En décembre dernier déjà, l’ancien ministre de l’Énergie Chakib Khelil ne s’est pas privé de porter la contradiction à Ahmed Ouyahia en avertissant sur les effets néfastes du recours (dépréciation du dinars et taux d’inflation) au financement non conventionnel. Ne s’arrêtant pas là, il a estimé que le gouvernement aurait dû privilégier d’autres solutions comme le recours à l’endettement interne (émission des bons du Trésor sur le marché financier local), l’amélioration des recouvrements fiscaux et absorption des fonds de l’informel.
Et à Chakib Khelil de faire part de sa recette miracle : le passage à un nouveau dinar qui, selon lui, aura le don de canaliser les fonds de l’informel et de limiter l’inflation.
Des critiques qui ont laissé de marbre un Ahmed Ouyahia qui, engoncé dans ses certitudes, ne compte pas abandonner, en cours de route, la solution dont il dit qu’elle émane du président Bouteflika, en assurant, en avril dernier, qu’« il reste encore un long chemin à parcourir d’autant plus que nous sommes engagés à atteindre un équilibre du budget en 2022 ».

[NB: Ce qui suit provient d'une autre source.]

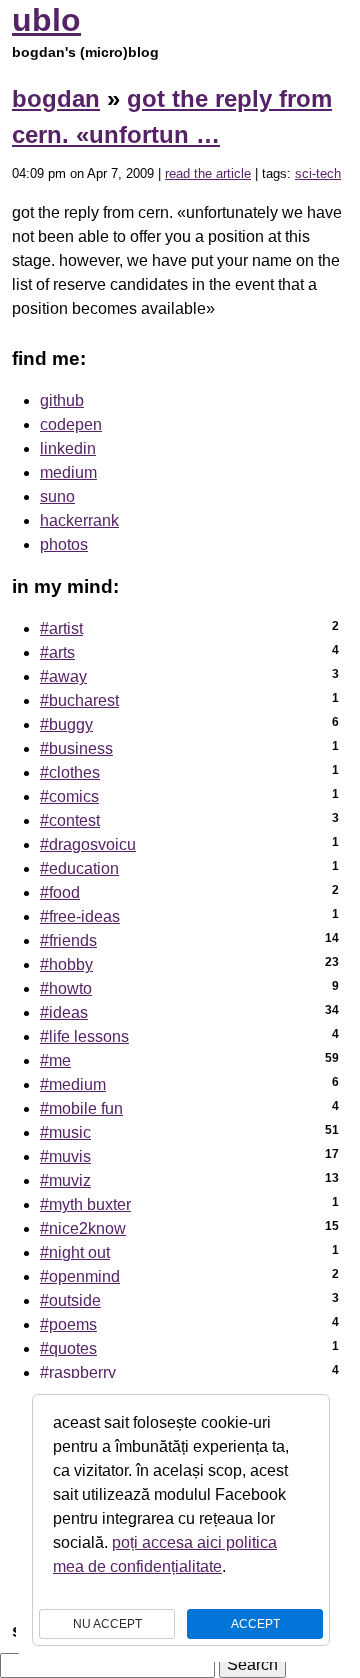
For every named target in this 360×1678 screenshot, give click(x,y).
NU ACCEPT (107, 1624)
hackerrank (79, 520)
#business (76, 748)
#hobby (66, 964)
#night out (75, 1252)
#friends (68, 940)
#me (55, 1060)
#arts (57, 652)
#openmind (80, 1276)
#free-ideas (80, 916)
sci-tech (318, 173)
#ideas (64, 1012)
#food (60, 892)
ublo (46, 20)
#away (63, 676)
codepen (71, 424)
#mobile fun (81, 1108)
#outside (70, 1300)
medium (68, 472)
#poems (68, 1324)
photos (64, 544)
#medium (73, 1084)
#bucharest (79, 700)
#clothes (70, 772)
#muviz (65, 1180)
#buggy (66, 724)
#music (65, 1132)
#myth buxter (85, 1204)
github (62, 400)
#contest (70, 820)
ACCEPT (255, 1624)
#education (79, 868)
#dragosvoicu (88, 844)
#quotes (68, 1348)
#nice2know (83, 1228)
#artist (61, 628)
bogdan (56, 98)
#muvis (65, 1156)
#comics (69, 796)
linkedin (68, 448)
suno (57, 496)
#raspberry (78, 1372)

La Banque Mondiale, dans son rapport publié en avril, a mis en garde qu’il « sera toutefois difficile de résister à la tentation de retarder à nouveau ce rééquilibrage, même si le pays se dirige vers une crise financière déclenchée par le recours au seigneuriage pour financer le déficit budgétaire ».

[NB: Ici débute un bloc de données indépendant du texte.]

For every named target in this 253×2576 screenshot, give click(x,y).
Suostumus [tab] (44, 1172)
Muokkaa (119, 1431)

Et c’est avec le même détachement, pour ne pas dire mépris, que sont accueillis les mises en garde du Fonds monétaire international (FMI) qui, dans un rapport publié en mars dernier, a soutenu que le recours à la planche à billets risque d’ « aggraver les déséquilibres, accentuer les tensions inflationnistes et accélérer la perte de réserves de changes ».
L’alternative ? Les experts de l’institution de Bretton Woods ont alors proposé de « recourir à un large éventail d’instruments de financement, notamment l’émission de titres de dette publique au taux du marché, des partenariats public-privé, des ventes d’actifs et, idéalement, d’emprunts extérieurs pour financer des projets d’investissements bien choisis ».
Sacrilège! Cette dernière proposition a fait dresser les cheveux d’Ouyahia et de son ministre de l’économie qui ont rejeté d’un revers de la main tout emprunt extérieur en invoquant la souveraineté de l’Algérie dans ses choix économiques.
« Nous sommes souverains à choisir notre voie », s’est exclamé, lundi, M. Raouya avant de lancer, presque cassant : « tout endettement externe est carrément exclu ».
Sauf, a-t-il nuancé, dans le cas exceptionnel « d’investissements forts avec des rendements appréciables ». Clair, net et précis : pas de prise risques dans une conjoncture difficile et fort imprévisible.
Quid du bon sens économique qui recommande, même en période de crise, d’investir au lieu de thésauriser et de faire preuve d’audace au lieu de rester figé dans ses peurs ? Ça pourrait attendre.
Les décideurs économiques ne veulent pas oser. Pour schématiser, le gouvernement donne l’air d’un conducteur pusillanime qui, par crainte d’accident, préfère rouler à moins de 100 Km/h, avec cette réconfortante assurance de maitriser son véhicule, pendant que le reste des automobilistes roulaient à 140 ou 160 Km/h. Question : le gouvernement, avec sa hantise de préserver la paix sociale, ne fait-il pas dans le court-termisme et de parer au plus pressé au lieu de privilégier des solutions réelles, peut-être douloureuses et coûteuses présentement mais sont à même de remettre le pays, à moyen terme, sur de bons rails ? C’est en tout cas le sentiment que donne sa gestion des affaires économiques.